======== TEKS BACAAN
Mencari Wajah Asli Boca Bertopeng; Resensi buku oleh Sayyidah Nuriyah, Konselor Lulusan Program Studi Psikologi Universitas Airlangga
Tagar.co – Siapa sih pencinta Drama Korea yang nggak terpikat sama drama It’s Okay Not to Be Okay? Selain akting pemain utamanya yang nggak kaleng-kaleng, adanya buku cerita anak–yang sebenarnya bukan untuk anak-anak–juga menyuntikkan nyawa tersendiri di drama itu.
Di drama tersebut, Seo Yea Ji memerankan Ko Moon Young, seorang penulis buku anak dengan gangguan kepribadian antisosial. Buku-bukunya berhasil menarik minat pasar. Laris manis.
Meski ilustrasi bukunya tampak cocok untuk bacaan anak, namun cerita bernuansa dark yang tersirat maupun tersurat hanya bisa dipahami orang dewasa. Terlebih, oleh orang-orang dengan luka masa kecil yang serupa.
Setelah dramanya sukses menggelitik inner child saat rilis pada 2020, kelahiran lima buku cetak setelahnya juga sukses membuat pembaca terhanyut pada rasa yang sama. Pasalnya, saat nonton dramanya pun saya sudah berharap buku itu benar-benar diterbitkan. Hadir sebagai entitas buku yang mewakili pesan inti dramanya.
Beruntung M&C PT Gramedia Pustaka Utama menerbitkan kelima buku yang ditulis J.D. dan diilustrasikan oleh Jam San ini dua tahun setelahnya, Mei 2022. Pengalih bahasa Putri Permatasari mampu menerjemahkan dengan baik novel grafis asal Korea tersebut ke bahasa Indonesia. Alhasil, maknanya bisa tertangkap sesuai tulisan asli.
Meski menggunakan bahasa sederhana, namun makna-makna yang tersirat di dalamnya sungguh mendalam. Berikut sebagian makna di antara kelima serinya.
Mencari Wajah Asli
Mari kita mulai dari buku It’s Okay Not to Be Okay Special Children’s Story Series Vol. 5 Looking for Real Real Face. Dalam bahasa Indonesia judulnya It’s Okay Not to Be Okay Book 5 Mencari Wajah Asli.
Buku seri kelima ini mengisahkan petualangan tiga anak–Bocah Bertopeng, Puteri Kaleng, dan Paman Kotak–yang wajah asli mereka dirampas oleh Penyihir Bayangan. Sejak awal mengenalkan tokoh-tokohnya, penulis tampak menyindir manusia-manusia naif yang sembunyi di balik pencitraannya.
================
======== DAFTAR BARIS
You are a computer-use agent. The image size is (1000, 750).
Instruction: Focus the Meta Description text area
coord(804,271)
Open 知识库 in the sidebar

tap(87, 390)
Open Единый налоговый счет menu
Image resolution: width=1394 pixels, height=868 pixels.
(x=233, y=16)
================
* _LATIHAN_
a - Kutip dari resensi buku bagian yang diawali "Di drama tersebut, Seo" dan berlanjut hingga "kecil yang serupa.".
b - Teruskan resensi buku itu mulai dari titik terakhirnya.
Baris-baris di atas diambil dari sumber lain.

* _JAWABAN PER TUGAS_
a -
Di drama tersebut, Seo Yea Ji memerankan Ko Moon Young, seorang penulis buku anak dengan gangguan kepribadian antisosial. Buku-bukunya berhasil menarik minat pasar. Laris manis.
Meski ilustrasi bukunya tampak cocok untuk bacaan anak, namun cerita bernuansa dark yang tersirat maupun tersurat hanya bisa dipahami orang dewasa. Terlebih, oleh orang-orang dengan luka masa kecil yang serupa.

b -
“… Bocah lelaki yang memakai topeng selalu tersenyum, Putri Kaleng yang selalu membuat keributan padahal kalengnya kosong, lalu Paman yang hidup terperangkap di dalam kotak yang menyesakkan.” (hal. 7)
Dengan ilustrasi berwarna yang persis menggambarkan narasi itu, pembaca dibawa masuk ke dalam imajinasi penulis yang sesuai kenyataan. Tepatnya, dongeng di dalamnya benar-benar mencerminkan tabiat manusia di dunia nyata. Cerdas!
“Penyihir Bayangan yang diam-diam bersembunyi di dalam bayangan orang lain tiba-tiba melompat keluar dan mencuri wajah mereka.” (hal. 8)
Tak sekadar membawa pesan tentang keberanian tampil apa adanya, melalui buku ini penulis juga menyampaikan pentingnya mengekspresikan apa yang dirasakan dan dipikirkan. Kunci komunikasi ini disampaikan secara tersurat sebagai dampak dari perampasan wajah anak-anak itu.
Mereka tidak bisa mengeluarkan ekspresi sehingga sering salah paham bahkan bertengkar. Manusia memang tidak bisa mengetahui isi hati, kan? Sekadar menebak dari yang tampak justru memantik masalah dan menjauhkan diri dari kebahagiaan.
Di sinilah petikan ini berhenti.